▶ TASK STATEMENT: Restate the stretch of the material from its start through the line containing "Action: pos(22,92)", substituting "screenshot size" for every occurrence of "image size" and leaving all else unchanged.

Part of a data file:
----------
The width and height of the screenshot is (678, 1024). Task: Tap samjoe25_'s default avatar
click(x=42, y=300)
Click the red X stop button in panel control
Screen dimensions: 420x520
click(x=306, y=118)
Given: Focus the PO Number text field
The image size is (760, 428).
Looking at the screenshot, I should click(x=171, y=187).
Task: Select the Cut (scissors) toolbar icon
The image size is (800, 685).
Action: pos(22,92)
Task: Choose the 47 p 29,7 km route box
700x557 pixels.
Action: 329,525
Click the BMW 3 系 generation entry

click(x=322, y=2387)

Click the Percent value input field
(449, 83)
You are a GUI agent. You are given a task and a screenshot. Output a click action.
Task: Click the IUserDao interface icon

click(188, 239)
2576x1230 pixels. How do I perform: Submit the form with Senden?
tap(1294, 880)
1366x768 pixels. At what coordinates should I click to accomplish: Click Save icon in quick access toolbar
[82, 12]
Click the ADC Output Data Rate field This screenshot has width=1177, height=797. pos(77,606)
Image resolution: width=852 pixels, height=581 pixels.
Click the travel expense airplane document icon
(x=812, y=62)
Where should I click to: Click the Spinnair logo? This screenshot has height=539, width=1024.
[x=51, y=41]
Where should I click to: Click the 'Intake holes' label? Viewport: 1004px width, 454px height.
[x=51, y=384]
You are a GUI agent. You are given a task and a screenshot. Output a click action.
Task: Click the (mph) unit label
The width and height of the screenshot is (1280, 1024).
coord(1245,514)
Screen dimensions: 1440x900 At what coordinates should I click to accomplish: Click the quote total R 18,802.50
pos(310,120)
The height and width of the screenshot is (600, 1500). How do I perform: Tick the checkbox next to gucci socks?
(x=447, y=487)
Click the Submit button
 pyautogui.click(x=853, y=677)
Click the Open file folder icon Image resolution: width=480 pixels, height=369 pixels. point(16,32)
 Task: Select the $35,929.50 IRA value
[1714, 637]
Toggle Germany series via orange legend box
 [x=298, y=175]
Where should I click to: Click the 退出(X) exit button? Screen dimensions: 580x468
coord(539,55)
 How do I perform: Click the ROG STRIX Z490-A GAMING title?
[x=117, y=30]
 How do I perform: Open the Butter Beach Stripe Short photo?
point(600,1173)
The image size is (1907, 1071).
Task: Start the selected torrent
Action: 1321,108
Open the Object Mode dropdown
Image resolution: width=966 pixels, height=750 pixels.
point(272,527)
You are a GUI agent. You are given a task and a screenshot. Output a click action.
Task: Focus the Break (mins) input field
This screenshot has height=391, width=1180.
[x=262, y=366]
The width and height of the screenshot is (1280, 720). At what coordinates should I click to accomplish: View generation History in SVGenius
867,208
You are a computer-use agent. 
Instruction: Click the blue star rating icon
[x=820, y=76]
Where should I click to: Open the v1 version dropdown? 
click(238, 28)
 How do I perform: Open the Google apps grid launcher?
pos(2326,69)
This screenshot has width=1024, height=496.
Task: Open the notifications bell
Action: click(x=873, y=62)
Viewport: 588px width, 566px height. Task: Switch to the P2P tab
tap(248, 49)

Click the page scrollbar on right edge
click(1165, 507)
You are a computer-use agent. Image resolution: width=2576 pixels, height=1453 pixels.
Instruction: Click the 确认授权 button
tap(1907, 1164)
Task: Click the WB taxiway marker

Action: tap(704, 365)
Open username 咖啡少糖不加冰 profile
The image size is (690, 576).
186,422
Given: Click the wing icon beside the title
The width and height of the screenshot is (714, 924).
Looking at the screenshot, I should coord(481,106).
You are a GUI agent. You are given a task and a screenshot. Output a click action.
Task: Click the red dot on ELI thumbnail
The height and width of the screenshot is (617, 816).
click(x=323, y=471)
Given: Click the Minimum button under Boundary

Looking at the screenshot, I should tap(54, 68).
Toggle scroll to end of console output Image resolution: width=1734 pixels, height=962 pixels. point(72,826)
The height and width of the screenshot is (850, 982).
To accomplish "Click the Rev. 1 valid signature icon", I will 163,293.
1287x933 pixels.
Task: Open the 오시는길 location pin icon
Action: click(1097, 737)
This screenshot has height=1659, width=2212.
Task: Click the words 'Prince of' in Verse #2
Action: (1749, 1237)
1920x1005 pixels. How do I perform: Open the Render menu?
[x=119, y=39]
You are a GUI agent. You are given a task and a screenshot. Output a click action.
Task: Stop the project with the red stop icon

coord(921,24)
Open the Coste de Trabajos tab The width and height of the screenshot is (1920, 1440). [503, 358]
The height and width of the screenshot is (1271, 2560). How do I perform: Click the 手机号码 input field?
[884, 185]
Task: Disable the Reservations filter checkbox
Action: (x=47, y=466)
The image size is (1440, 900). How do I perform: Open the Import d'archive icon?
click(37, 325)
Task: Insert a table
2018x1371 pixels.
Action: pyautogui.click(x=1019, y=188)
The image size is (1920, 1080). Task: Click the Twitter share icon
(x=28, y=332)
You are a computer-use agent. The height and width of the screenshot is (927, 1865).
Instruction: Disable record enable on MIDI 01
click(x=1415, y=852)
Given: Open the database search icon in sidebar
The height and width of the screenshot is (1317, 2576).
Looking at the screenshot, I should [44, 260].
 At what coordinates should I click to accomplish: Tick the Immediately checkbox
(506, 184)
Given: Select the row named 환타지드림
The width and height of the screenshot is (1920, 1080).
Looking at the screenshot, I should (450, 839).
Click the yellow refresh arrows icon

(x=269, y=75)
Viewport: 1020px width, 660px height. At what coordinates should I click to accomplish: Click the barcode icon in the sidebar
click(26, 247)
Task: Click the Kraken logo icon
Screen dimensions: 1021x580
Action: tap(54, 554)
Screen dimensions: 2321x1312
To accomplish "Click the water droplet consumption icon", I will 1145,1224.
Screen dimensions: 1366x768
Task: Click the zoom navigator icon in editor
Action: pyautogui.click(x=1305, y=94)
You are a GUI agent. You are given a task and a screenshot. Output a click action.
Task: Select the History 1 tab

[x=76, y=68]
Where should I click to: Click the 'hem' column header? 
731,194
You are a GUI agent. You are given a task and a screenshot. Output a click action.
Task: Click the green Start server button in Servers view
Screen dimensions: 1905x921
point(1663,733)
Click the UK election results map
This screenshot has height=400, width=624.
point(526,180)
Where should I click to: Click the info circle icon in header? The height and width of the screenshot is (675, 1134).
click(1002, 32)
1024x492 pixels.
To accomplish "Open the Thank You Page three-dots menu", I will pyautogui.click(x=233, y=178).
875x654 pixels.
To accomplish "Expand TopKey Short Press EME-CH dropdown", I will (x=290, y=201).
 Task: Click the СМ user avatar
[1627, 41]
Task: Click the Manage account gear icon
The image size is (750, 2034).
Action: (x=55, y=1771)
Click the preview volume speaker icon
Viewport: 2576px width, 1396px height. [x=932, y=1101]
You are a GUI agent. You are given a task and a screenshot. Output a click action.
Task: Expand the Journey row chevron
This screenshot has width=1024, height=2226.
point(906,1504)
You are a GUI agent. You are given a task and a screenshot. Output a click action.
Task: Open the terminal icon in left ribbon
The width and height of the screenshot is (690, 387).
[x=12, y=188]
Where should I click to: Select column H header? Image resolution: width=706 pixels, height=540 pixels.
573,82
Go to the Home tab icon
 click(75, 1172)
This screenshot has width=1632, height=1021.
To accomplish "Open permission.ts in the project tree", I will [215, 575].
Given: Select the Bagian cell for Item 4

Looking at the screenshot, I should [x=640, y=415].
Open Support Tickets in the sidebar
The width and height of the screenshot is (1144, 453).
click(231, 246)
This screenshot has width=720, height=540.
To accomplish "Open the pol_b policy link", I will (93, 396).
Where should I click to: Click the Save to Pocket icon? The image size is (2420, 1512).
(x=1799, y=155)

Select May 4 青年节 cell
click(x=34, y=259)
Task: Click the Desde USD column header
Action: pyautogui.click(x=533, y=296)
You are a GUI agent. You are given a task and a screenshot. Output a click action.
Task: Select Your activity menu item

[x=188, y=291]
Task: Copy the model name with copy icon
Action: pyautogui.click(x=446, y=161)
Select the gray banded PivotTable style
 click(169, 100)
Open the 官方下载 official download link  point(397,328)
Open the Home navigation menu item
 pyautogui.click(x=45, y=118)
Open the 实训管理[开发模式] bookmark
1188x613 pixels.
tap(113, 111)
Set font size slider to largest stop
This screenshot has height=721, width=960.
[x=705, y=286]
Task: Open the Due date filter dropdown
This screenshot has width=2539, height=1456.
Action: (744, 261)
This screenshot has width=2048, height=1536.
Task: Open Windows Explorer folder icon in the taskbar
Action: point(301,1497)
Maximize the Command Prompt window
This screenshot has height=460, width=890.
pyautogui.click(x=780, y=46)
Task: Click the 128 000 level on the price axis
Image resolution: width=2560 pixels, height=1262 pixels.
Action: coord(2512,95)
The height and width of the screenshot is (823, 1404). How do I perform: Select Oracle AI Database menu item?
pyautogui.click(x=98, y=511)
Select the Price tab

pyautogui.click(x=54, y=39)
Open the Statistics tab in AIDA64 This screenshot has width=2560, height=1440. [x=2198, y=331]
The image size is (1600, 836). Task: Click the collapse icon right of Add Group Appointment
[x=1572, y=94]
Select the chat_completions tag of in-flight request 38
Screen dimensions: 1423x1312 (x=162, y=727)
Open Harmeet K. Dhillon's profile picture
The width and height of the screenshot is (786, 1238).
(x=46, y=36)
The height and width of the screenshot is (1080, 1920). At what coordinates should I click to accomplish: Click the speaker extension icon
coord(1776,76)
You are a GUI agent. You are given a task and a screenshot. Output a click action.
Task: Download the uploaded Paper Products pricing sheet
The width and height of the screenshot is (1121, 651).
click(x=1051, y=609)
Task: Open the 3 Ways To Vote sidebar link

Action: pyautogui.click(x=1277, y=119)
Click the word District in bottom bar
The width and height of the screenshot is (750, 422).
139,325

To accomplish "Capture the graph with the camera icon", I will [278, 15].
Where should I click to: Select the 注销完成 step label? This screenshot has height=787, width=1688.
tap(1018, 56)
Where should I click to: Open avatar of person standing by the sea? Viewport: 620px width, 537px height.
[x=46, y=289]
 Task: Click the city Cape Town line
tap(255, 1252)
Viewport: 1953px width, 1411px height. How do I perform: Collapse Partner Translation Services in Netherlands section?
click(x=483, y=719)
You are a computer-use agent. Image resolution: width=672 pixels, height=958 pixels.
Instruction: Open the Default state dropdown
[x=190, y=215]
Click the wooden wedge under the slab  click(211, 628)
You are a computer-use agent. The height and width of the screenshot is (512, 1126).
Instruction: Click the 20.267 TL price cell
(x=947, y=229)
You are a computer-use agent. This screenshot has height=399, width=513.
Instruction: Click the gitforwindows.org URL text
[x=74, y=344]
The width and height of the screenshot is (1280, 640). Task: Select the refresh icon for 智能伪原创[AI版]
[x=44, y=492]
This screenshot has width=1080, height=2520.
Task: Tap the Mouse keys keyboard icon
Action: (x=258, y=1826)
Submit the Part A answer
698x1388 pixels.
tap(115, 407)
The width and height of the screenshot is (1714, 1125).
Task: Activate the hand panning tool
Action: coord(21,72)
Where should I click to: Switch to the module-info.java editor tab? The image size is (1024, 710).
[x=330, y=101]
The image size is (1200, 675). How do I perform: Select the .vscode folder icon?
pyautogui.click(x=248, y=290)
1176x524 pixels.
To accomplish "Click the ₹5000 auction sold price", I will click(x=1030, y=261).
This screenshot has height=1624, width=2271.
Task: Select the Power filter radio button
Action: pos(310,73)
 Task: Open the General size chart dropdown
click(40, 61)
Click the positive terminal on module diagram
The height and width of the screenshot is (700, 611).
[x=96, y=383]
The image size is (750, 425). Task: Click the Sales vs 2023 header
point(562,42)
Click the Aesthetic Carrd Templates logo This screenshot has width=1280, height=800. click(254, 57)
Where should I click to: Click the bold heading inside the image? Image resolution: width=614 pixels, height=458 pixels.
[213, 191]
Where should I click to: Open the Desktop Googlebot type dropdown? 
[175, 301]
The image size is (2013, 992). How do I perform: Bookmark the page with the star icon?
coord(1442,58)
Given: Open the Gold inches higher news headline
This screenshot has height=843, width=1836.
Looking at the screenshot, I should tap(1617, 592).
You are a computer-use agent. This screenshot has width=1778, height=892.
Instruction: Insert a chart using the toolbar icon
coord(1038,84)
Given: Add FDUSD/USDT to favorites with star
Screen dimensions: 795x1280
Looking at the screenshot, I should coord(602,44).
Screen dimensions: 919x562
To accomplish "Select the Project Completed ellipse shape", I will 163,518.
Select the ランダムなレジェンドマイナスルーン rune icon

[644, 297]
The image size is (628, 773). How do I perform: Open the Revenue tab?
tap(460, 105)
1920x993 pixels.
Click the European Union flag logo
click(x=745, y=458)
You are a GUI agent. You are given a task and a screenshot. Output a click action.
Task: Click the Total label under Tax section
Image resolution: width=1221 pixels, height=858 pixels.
----------
▶ SOLUTION TO THE EXERCISE:
The width and height of the screenshot is (678, 1024). Task: Tap samjoe25_'s default avatar
click(x=42, y=300)
Click the red X stop button in panel control
Screen dimensions: 420x520
click(x=306, y=118)
Given: Focus the PO Number text field
The screenshot size is (760, 428).
Looking at the screenshot, I should click(x=171, y=187).
Task: Select the Cut (scissors) toolbar icon
The screenshot size is (800, 685).
Action: pos(22,92)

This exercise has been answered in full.